### [TO DO]
All records, minus the pictures: write them out exactly.

╭─ EXERCISE MATERIAL

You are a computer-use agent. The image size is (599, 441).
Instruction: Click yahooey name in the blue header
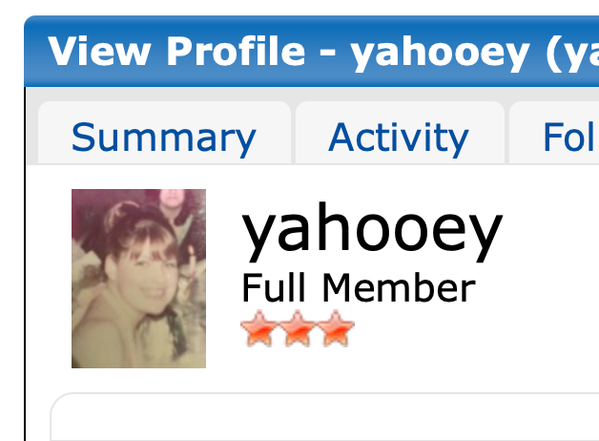click(x=440, y=54)
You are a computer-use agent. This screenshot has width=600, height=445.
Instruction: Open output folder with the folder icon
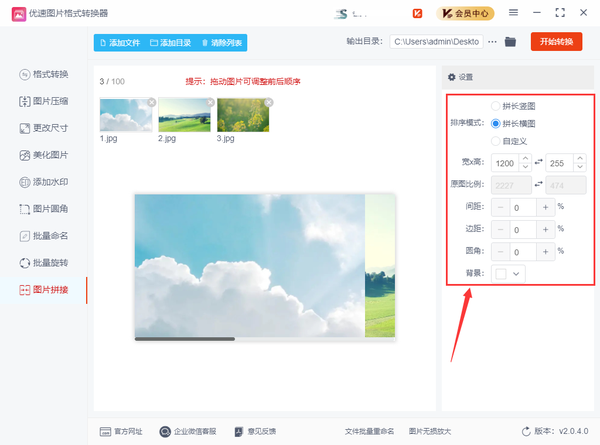[510, 42]
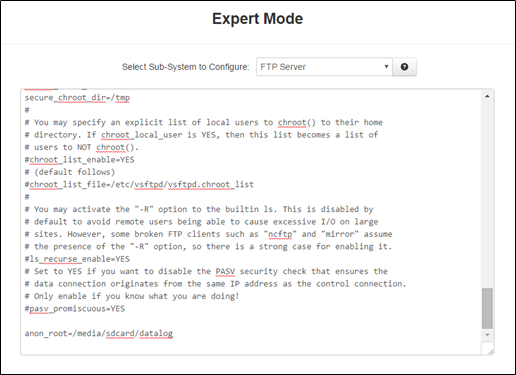Click the scrollbar down arrow
The image size is (516, 375).
pyautogui.click(x=487, y=335)
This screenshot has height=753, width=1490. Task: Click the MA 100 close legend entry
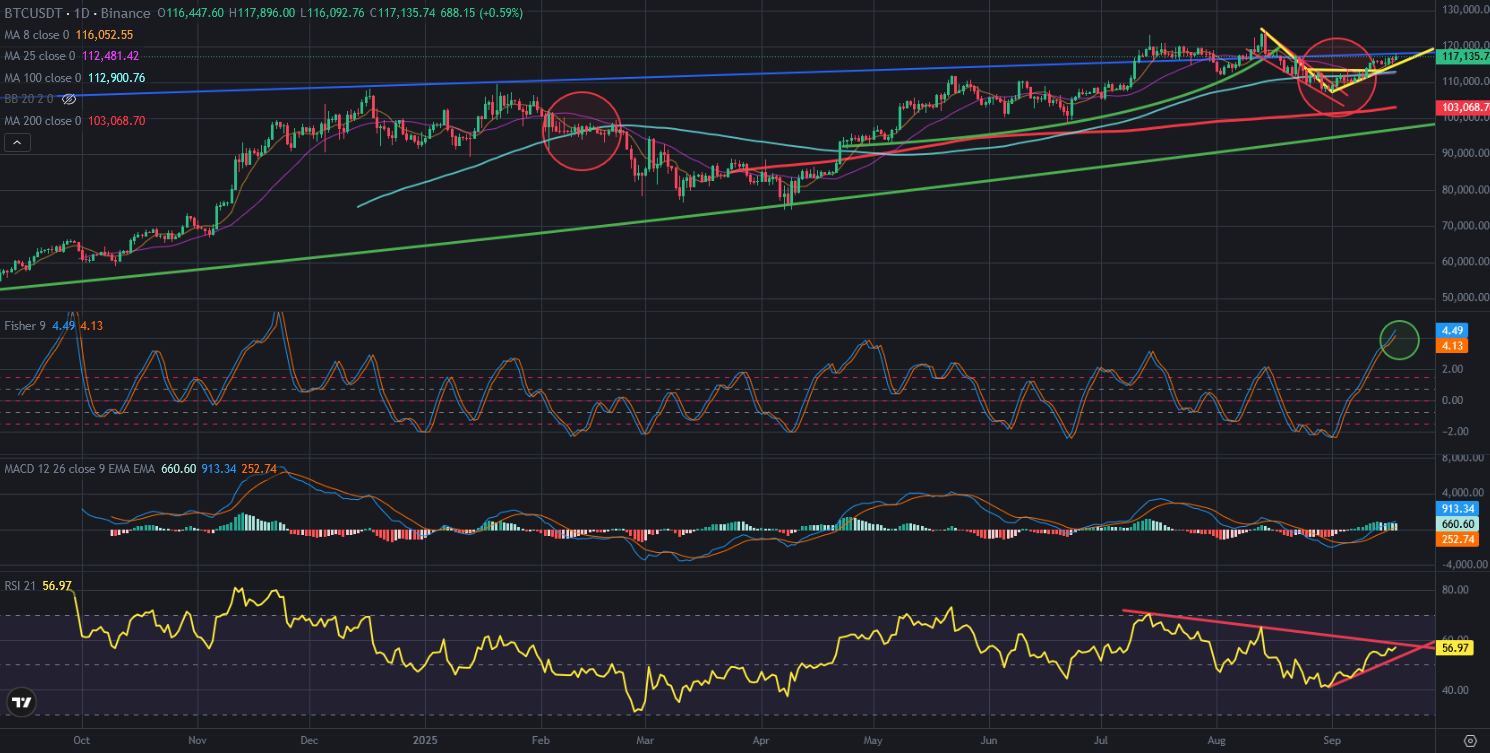tap(42, 78)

╰─

### [ANSWER FOR THIS EXERCISE]
You are a computer-use agent. The image size is (599, 441).
Instruction: Click yahooey name in the blue header
click(x=440, y=54)
You are a computer-use agent. This screenshot has width=600, height=445.
Instruction: Open output folder with the folder icon
[510, 42]
Click the scrollbar down arrow
The image size is (516, 375).
pyautogui.click(x=487, y=335)
This screenshot has height=753, width=1490. Task: Click the MA 100 close legend entry
tap(42, 78)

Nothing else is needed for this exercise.